An Easy Way to Train a Dog to Go Outside on Their Own
By: David Codr
Published Date: August 11, 2025
For this Omaha dog training session we worked with 2 year-old Havanese Millie, going over how train a dog to go outside on their own.
We did 3 in home dog training sessions with Miss Milly. In the first session we went over some fundamentals, the benefits of using marker words to speed up training, how celebrating desired behaviors increased confidence and some tips on potty training.
Milly is a little bit of a velcro dog. This is what we call dogs who are clingy or have some separation anxiety. These dogs usually did not practice being alone when they are a puppy. Showering your puppy with love and attention is a wonderful thing, but they also need to practice being alone.
If you dont do so when the dog is a puppy, you can end up with a dog who goes from 100% access to humans to zero. That’s the biggest range there is and it causes a lot of dogs to become anxious when left alone.
It’s important to recognize that being alone causes the dog to feel insecure. Many people don’t consider that and just look at their dog wont go outside by itself as annoying.
Well it can be frustrating at times, showing your dog that your first unhappy is one of the last things you want to do if you want to train a dog to go outside on their own. The dog senses your frustration and feels meeker as a result.
How to Train a Dog to Go Outside on Their Own
A much better approach is to create a situation where the dog does part of the activity you want so that it’s easier. If you add in giving the dog a small reward each time it completes that part of the overall exercise, you help the dog gain confidence and learn what you want them to do.
The same approach works if you’re trying to help a Velcro dog. My goal was to create a series of small exercises that led up to Millie going outside on her own. Getting the dog to want to venture out alone is key if your dog wont go outside by itself.
Breaking things down into small exercises helps make things easier for the dog and dog trainer. One of the things that is great about positive dog training is small successes build up to larger ones later on, like helping a dog wont go outside by itself.
The idea is to have the dog practice the first step over and over until they’re successful and comfortable at it. Once that’s the case, you add in the next step and then practice them sequential; step 1 then step 2, repeating them both until step two is aeasy as well. Then you go 1, 2, 3 and so on.
It’s easy to train a dog to go outside on their own if you go at the dog’s pace.
I wanted to make it easy for the Milly’s guardians to remember all the steps for this positive dog training exercise so I pulled out my camera so that they could film me going over how to help when a dog wont go outside by itself.
If you want to know how train a dog to go outside on their own, check out the free positive dog training video below.
This may seem overly simplistic, but some of the best positive dog training is set up that way. By making it easy, giving the dog a reward and taking away the thing the dog does not want to happen, Milly felt comfortable and was walking outside by herself and lingering there.

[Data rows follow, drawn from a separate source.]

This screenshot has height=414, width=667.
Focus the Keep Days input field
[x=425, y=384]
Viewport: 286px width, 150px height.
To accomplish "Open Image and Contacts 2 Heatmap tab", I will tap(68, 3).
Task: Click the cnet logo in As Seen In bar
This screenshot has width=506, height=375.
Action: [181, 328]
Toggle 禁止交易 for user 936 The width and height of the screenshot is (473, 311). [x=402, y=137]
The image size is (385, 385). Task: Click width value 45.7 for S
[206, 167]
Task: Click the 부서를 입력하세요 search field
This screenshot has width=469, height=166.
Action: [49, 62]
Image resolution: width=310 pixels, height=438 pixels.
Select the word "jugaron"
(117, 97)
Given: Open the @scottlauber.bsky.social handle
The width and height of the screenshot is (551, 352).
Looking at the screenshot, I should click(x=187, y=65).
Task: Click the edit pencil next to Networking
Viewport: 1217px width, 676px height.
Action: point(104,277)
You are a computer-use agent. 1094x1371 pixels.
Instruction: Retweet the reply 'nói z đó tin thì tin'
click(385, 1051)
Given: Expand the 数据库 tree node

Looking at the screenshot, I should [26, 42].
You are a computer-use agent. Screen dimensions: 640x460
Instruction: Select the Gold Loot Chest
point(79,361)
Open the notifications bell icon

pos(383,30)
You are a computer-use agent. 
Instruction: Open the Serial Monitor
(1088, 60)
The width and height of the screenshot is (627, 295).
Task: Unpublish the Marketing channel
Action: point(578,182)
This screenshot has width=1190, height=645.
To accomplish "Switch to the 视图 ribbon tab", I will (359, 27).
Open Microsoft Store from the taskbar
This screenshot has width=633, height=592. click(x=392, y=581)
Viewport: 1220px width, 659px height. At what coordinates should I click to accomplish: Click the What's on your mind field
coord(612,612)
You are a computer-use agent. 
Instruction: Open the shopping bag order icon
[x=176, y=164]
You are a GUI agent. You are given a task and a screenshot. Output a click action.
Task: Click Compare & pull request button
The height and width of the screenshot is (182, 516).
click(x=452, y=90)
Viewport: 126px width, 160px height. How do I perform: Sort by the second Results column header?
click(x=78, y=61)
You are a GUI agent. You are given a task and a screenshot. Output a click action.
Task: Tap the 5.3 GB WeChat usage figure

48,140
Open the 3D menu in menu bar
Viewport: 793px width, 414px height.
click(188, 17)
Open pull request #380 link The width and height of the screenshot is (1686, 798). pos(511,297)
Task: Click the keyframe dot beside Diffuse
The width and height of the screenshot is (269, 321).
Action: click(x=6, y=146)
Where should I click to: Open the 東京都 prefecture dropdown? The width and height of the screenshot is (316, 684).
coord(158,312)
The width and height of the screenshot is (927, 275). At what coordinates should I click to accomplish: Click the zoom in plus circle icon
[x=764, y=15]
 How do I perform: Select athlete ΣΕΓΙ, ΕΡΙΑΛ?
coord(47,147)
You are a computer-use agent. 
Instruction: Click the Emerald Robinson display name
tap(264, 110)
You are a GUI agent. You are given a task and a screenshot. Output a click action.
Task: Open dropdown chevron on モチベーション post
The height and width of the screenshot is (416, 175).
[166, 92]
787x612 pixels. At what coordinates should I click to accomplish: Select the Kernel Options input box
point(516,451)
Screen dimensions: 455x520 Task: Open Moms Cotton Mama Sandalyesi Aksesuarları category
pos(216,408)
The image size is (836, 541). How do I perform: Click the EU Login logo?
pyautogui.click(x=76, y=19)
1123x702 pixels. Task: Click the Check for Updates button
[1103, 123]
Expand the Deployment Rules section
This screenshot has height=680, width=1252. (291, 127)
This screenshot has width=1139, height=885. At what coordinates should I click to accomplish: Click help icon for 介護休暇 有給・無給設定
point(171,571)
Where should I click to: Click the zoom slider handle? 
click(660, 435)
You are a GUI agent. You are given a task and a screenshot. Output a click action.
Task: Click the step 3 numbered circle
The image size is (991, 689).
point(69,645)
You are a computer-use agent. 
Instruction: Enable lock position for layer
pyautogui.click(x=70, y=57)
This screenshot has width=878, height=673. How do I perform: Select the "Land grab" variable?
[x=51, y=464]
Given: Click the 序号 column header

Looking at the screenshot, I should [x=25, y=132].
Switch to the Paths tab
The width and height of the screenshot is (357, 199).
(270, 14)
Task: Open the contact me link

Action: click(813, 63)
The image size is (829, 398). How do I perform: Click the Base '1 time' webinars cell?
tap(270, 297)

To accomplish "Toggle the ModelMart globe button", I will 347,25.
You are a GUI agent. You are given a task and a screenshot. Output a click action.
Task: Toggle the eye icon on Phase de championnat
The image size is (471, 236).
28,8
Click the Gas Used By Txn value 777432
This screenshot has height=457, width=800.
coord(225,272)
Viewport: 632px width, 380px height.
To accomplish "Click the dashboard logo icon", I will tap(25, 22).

It’s going to be important for her guardian to practice this exercise to train a dog to go outside on their own a couple times a day in short, successful practice sessions. Achieving small successes, then stringing them together one by one is a wonderful way to train a dog to go outside on their own or any other task.
Once Milly starts learning that there are a lot of wonderful things outside, her confidence will grow. When this happens it will help her to be less of a Velcro dog. This is the way to remedy things when a dog wont go outside by itself.
Having Milly feel comfortable being outside on her own will also help with her potty training problems. Once she feels comfortable being alone, she’ll start spending more and more time outside. The more that she is in the right place when the need to go arrives, the more practice she’ll have at going potty outside.
While the potty stuff is nice, I think that the building of confidence she will get as her humans practice this tip on how train a dog to go outside on their own will be a big quality of life improvement for both human and dog. Milly your days of being a velcro dog are nearing an end.
Fortunately, temperate weather is just around the corner. Once that’s the case, I would like to see the guardians practicing this exercise to train a dog to go outside on their own 2 to 4 times a day – in short, 1 to 5 minute practice sessions.
There is a limited window of weather where they will want to leave the door open. The more practice Millie gets at going in or out the open door, the more comfortable and established the behavior will become. After a few weeks or open door access, Milly wont be concerned that the door is closing. But keeping that door open when she goes out will be important, at least for the first week or three.
The more time that Milly spends exploring the outside and getting rewarded (finding treats), the more comfortable she’ll be venturing out on her own. The more often she does that, the less of a Velcro dog she will be.
Hopefully by this time next year, Milly’s guardians are telling the story about how they learned to train a dog to go outside on their own instead of beinmg frustrated with having to go out with her each time she needs to do her business.